Church structures in Ecuador allow and cover up clerical abuse, according to a report from a coalition of organisations working to promote children’s rights
“Clerical Sexual Violence in Ecuador: Mapping Impunity”, published in early September, details how priests and other people with authority in the Church use their power to perpetrate abuse.
The document describes a number of cases of abuse that occurred in the past decades but still have consequences in the present, especially due to the Church’s decision to avoid addressing them through the civil judicial system.
An emblematic case which opens the report is that of a former Congress employee who committed suicide in the Ecuadorian Assembly building in March of 2024.
The man, referred to as “Ricardo” rather than by his real name, waited for 36 years for justice. As a boy, he was abused several times in a Salesian orphanage on the Galapagos islands by a lay man who worked there.
In 2003, Ricardo sent a letter to the inspector of the Salesians in Ecuador, 18 years after his abuse. The answer said the perpetrator was not a member of the Salesians anymore. By that time, the man had been ordained a diocesan priest in Galapagos. He learnt of Ricardo’s complaint and tried to make him abandon it.
In 2006, Ricardo contacted the Salesian community again, asking them not to exempt themselves from their responsibilities. There was no answer. Ten years later, he sent a letter to the Apostolic Vicariate of Galapagos, with a copy to the Ecuadorian bishops’ conference.
A Church inquiry began, but Archbishop Giacomo Morandi, secretary of the then-Congregation for the Doctrine of Faith, said he could not make a decision and told the Ecuadorian bishops to act. The Vicariate of Galapagos suspended the priest from clerical duties for one year.
Ricardo met Fr Marcelo Farfan, the inspector of the Salesians in Ecuador, about a month before his death, and learned that his abuser remained mostly unpunished.

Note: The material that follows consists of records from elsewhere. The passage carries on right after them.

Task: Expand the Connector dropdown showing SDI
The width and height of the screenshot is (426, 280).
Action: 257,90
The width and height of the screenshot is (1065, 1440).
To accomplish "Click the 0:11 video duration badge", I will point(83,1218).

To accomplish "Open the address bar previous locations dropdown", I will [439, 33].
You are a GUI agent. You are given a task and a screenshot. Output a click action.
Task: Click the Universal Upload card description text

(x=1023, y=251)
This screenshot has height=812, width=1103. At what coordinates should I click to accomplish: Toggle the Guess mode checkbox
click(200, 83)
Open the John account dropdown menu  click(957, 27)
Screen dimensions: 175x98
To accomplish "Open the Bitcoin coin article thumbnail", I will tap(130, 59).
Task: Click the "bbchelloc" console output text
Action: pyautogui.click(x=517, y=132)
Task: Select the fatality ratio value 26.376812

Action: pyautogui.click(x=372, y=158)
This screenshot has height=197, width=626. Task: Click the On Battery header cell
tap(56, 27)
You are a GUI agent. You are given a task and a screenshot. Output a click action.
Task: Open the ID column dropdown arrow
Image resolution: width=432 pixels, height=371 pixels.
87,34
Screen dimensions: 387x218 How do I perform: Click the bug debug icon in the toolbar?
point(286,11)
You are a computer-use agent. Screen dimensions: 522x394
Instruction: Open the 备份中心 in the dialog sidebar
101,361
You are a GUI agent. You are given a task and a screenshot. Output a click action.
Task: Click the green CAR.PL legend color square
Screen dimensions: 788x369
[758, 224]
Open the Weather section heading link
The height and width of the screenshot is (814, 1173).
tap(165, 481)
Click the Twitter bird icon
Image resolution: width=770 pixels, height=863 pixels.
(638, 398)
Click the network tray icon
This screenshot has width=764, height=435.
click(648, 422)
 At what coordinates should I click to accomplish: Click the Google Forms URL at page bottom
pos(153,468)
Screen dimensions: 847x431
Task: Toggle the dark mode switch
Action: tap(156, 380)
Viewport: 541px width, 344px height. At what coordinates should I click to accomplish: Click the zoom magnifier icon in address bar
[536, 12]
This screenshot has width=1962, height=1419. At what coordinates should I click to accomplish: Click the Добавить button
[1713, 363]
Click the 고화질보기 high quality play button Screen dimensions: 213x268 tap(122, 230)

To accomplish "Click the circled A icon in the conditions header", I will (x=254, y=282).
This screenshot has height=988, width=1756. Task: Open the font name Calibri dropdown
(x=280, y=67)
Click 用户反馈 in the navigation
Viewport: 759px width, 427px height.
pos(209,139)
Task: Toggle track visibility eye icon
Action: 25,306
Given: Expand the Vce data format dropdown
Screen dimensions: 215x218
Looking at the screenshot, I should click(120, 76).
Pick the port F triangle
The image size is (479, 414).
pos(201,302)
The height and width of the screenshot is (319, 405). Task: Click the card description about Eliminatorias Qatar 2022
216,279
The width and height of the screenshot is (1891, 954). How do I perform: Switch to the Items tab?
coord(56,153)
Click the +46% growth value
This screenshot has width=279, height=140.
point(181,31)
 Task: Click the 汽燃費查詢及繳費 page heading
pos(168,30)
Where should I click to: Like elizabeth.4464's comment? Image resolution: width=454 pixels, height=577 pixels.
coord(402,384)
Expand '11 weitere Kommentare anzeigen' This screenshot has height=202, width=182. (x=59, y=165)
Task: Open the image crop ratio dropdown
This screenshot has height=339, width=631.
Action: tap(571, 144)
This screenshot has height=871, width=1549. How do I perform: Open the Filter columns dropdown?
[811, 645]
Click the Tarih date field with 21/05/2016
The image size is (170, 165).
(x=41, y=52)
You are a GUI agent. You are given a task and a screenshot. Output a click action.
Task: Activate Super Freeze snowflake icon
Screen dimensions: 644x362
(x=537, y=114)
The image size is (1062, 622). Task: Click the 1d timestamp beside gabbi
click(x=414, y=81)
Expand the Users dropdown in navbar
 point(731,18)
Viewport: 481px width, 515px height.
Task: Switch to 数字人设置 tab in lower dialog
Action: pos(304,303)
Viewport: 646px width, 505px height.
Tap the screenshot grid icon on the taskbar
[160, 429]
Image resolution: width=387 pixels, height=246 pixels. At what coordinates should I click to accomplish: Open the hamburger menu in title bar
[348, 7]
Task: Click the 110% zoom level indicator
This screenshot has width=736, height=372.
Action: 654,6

The full case became known to the public only in June of 2024, when an article about the abuse Ricardo suffered was published by Wambra, a community media outlet in Ecuador. At that time, the priest was working in a school in Galapagos. He was then suspended again from his priestly duties.
Ricardo’s widow has continued to pursue justice, but there have been no further advances in the case.
Sara Oviedo, an activist for children’s rights in Ecuador and a member of the Coalition of Combat to Sexual Violence in Spaces of Faith – which produced the report – said the Church has a behavioural pattern when it comes to abuse.
“Every time, there’s an effort to cover up the scandals,” she told The Tablet. “Either the perpetrator is moved from a parish or diocese to another one or he’s sent to a retreat. Information is always hidden by the church from the victims and from the public.”
Oviedo said the coalition recently asked for information about the number of cases of abuse known to the Ecuadorian Church, but the bishops’ conference said it didn’t have that information and that each diocese should be consulted.
“And I’m sure that the dioceses would tell us to consult the parishes, and the parishes would say that nothing had happened,” she said.
Oviedo said that the study also demonstrates that the church repeatedly fails to report abuse cases to the authorities, preferring to deal with them internally.
“When they lose control over a case and it reaches the civil authorities, they generally keep withholding information and declaring they don’t know anything about it.”
The cases described in the report show that the church “manages abuse cases in a criminal way”, she said. “And the national states, like Ecuador, tend to wash their hands as well, in order to avoid clashes with the church.”